-------- Rows --------
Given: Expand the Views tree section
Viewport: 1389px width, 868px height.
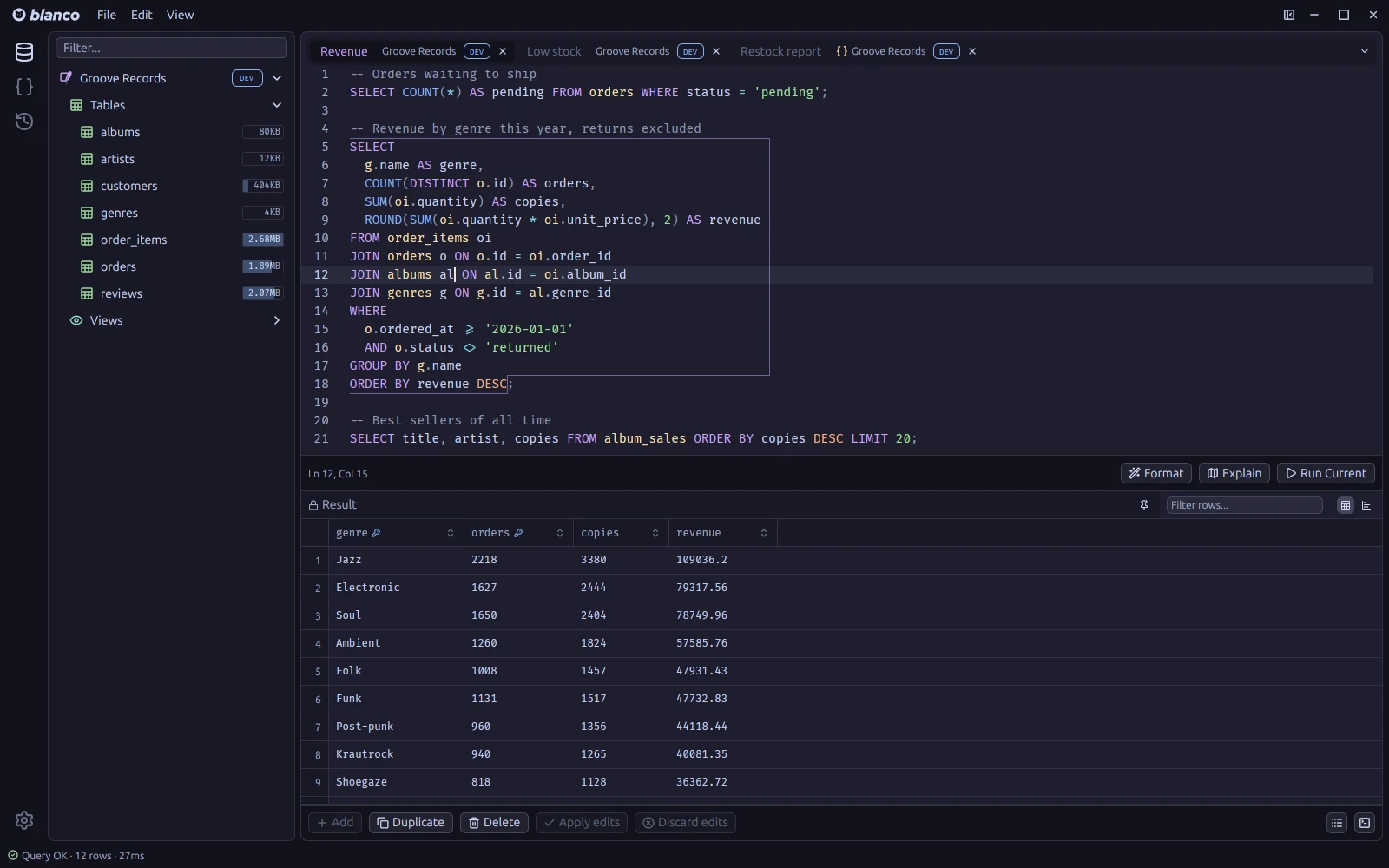Looking at the screenshot, I should (277, 320).
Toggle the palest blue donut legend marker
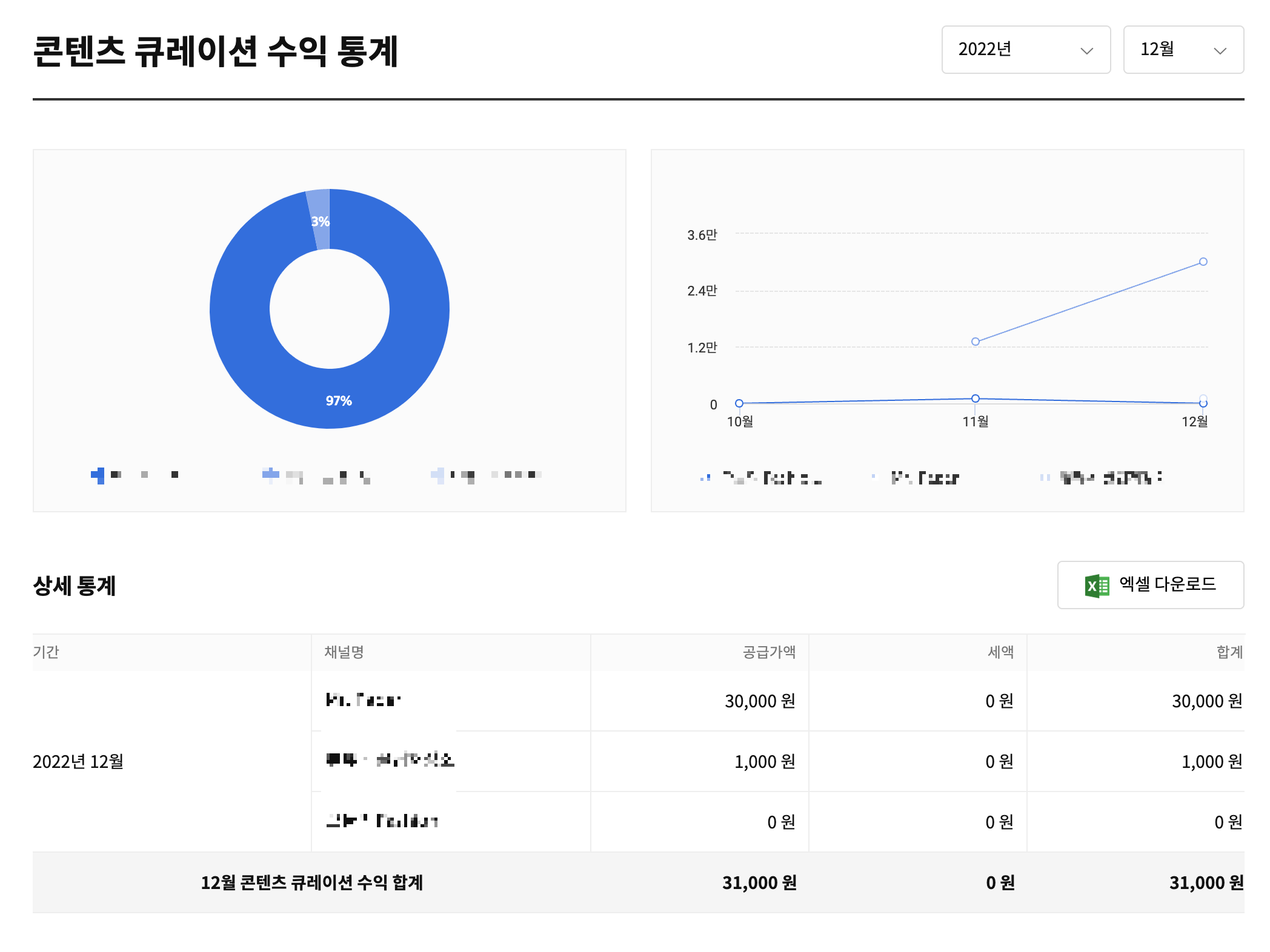Image resolution: width=1270 pixels, height=952 pixels. [438, 475]
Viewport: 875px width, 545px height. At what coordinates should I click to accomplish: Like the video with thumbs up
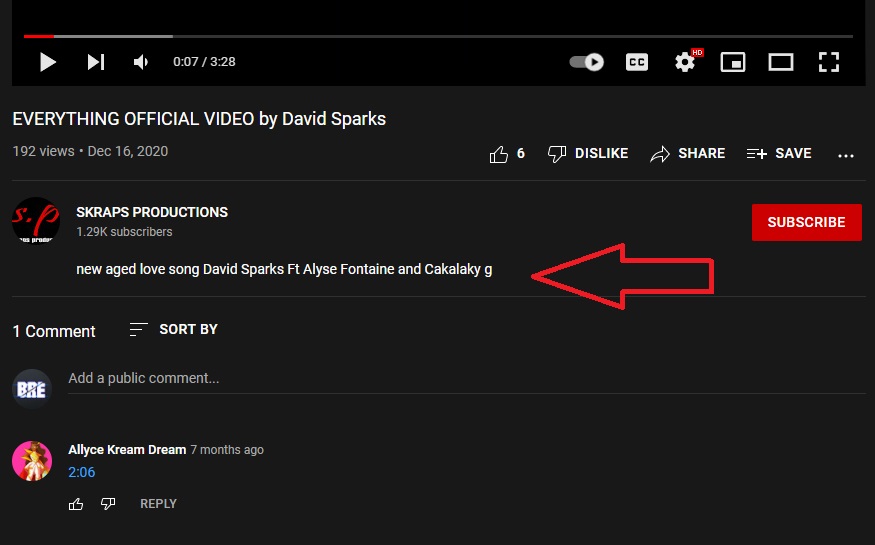click(499, 154)
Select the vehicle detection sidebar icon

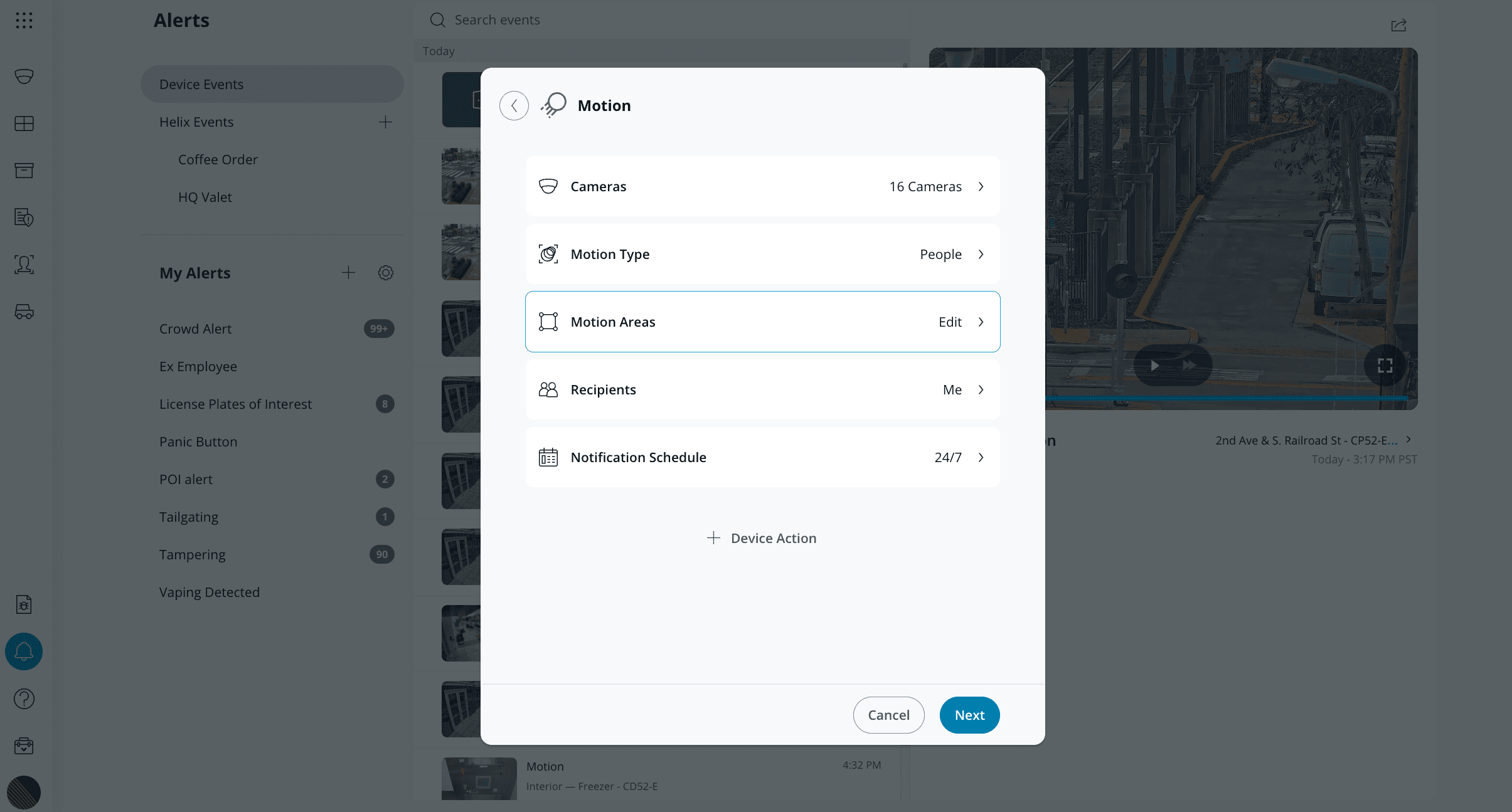click(x=24, y=312)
--------
* [Task instructions]
Swap every "Viewport" in the lines above for "Screen" and write out all the lines with no other change, leaving out the pictures.

* [Response for this exercise]
Given: Expand the Views tree section
Screen: 1389px width, 868px height.
Looking at the screenshot, I should (277, 320).
Toggle the palest blue donut legend marker
Image resolution: width=1270 pixels, height=952 pixels. [438, 475]
Screen: 875px width, 545px height. At what coordinates should I click to accomplish: Like the video with thumbs up
click(499, 154)
Select the vehicle detection sidebar icon

click(x=24, y=312)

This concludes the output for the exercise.